[[ EXERCISE MATERIAL, beginning ]]
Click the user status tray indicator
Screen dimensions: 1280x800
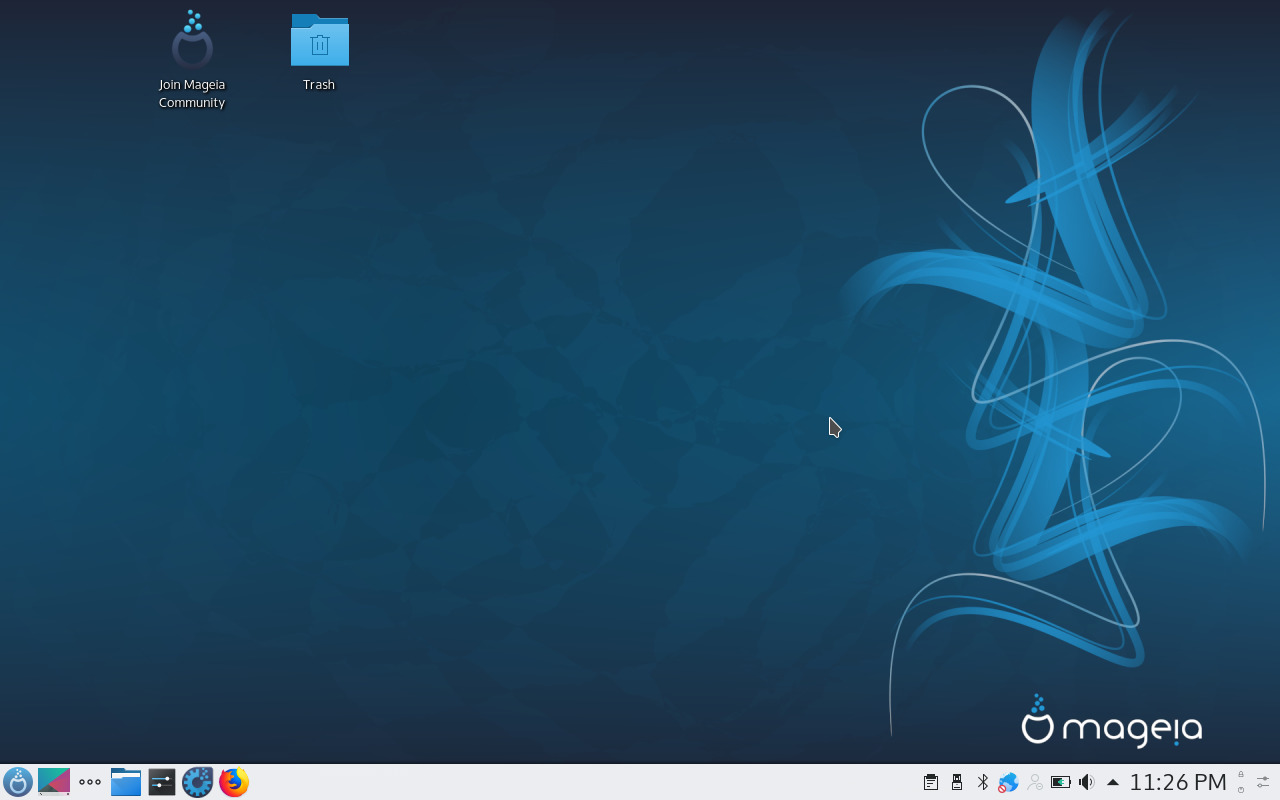pyautogui.click(x=1034, y=782)
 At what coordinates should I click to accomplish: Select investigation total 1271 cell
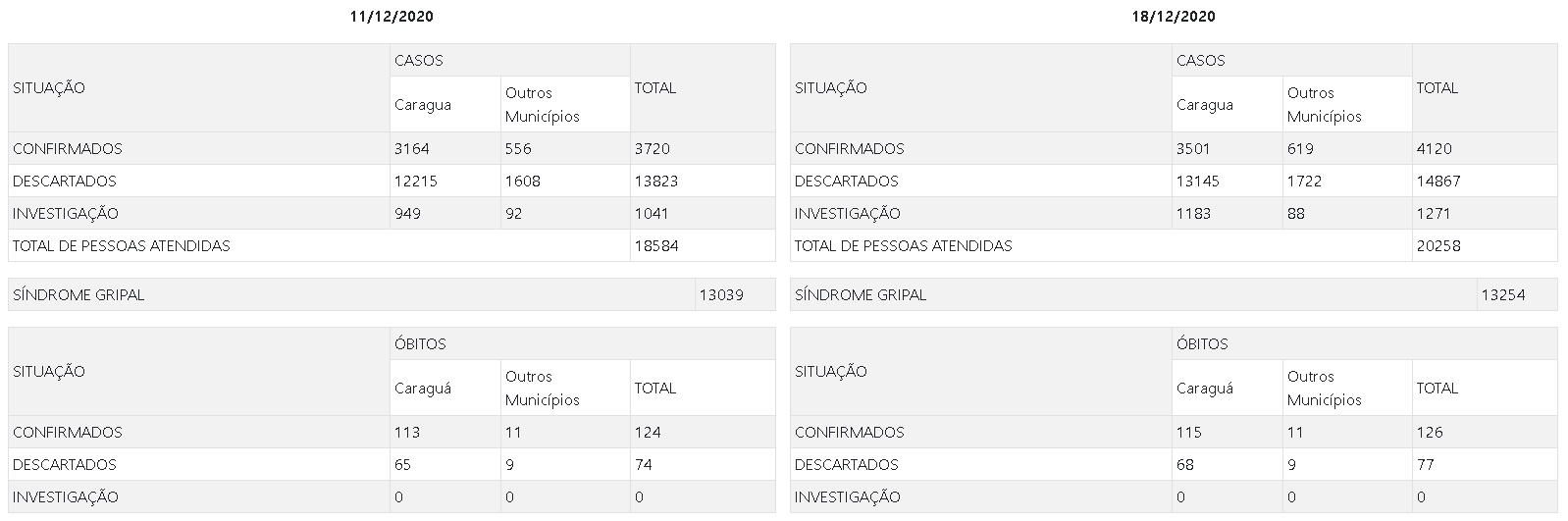click(x=1485, y=214)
[[ EXERCISE MATERIAL, end ]]
* [TASK STATEMENT]: Print every record above exactly as written, leaving out the pictures.

* [SOLUTION FOR THIS TASK]:
Click the user status tray indicator
Screen dimensions: 1280x800
pyautogui.click(x=1034, y=782)
 At what coordinates should I click to accomplish: Select investigation total 1271 cell
click(x=1485, y=214)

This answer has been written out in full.